The same statement made by a billionaire and by someone just sanctioned and finding their benefits suspended, will carry very different meanings. Words do not carry only their surface meaning. Their context is just as important, if you are to interpret their underlying meaning.
Remember, words may have more than one context. If I quote someone else, it may be worth asking this question of both the originator of the words and me.
Why Are They Saying it?
This questions both the speaker and the listener. The listener needs to understand the speaker’s motivation. The context may help you decide about their motivation. Remember too, the motivation may be layered. A story about personal hardship may be intended to be inspirational but at the same time may be a way to build trust as part of a sales talk.
Words spoken by a wealthy business person may be intended to be helpful but they should meet a degree of suspicion. The speaker is trying to build credibility and will meet suspicion of their motives. This is a real challenge for people in business. On balance the more suspicious your audience is, the better. There’s not a lot you can do about the fact of suspicion. You simply need to take up the challenge of building trust.
Who Benefits?
If a billionaire business person, standing for election, promises to cut taxes for the wealthy, you have the answer to this question. It cuts to the core of any message, however the speaker dresses it up, other wealthy people will benefit.

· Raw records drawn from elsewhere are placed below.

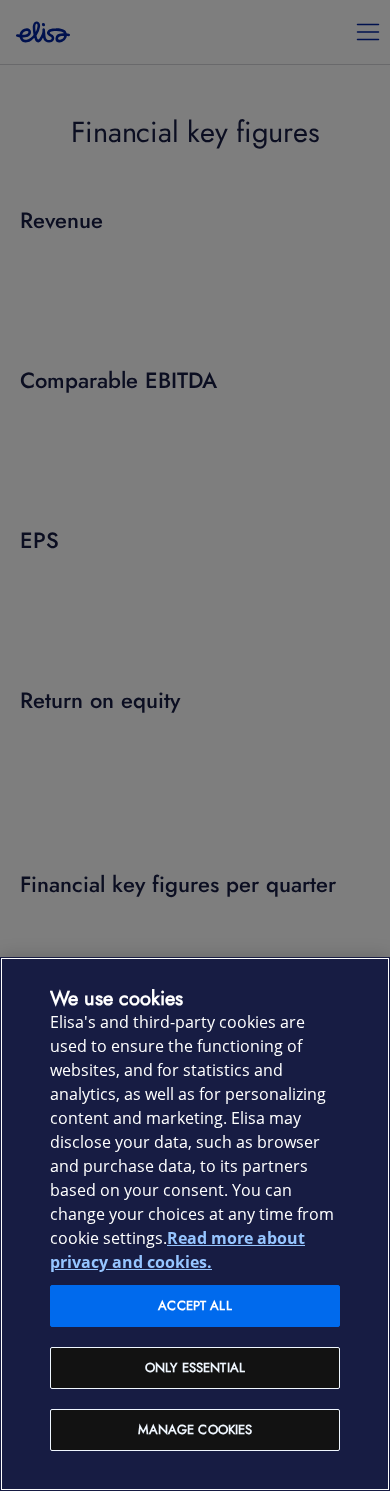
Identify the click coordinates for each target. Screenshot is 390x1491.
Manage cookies (195, 1429)
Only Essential (195, 1367)
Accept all (194, 1305)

No amount of speaking the language of the people, promising them real change, etc will make one iota of difference. Of course, the answer to this question can just as easily be good news for the most disadvantaged. The challenge is to spot what is genuine and take the rest as window dressing.
Who Loses Out?
This can sometimes be the hardest of the four questions. We all want to believe the promises we hear from politicians and preachers. A message that speaks my language and offers easy solutions to my problems can be very seductive. The challenge is to listen carefully and work out who will indeed lose out.
I don’t mean the obvious. A speech, like so many we hear these days, may blame immigrants for our social ills. This question is not so much about the truth of this claim but pushes us to ask, who actually will lose out. History is littered with populations who, carried away on a tidal wave of rhetoric, vote against their own interests.
By all means leap on the next passing bandwagon but it is always worth checking you know exactly where it is taking you.
Do you have any questions that help you test whether what you hear or read is valid?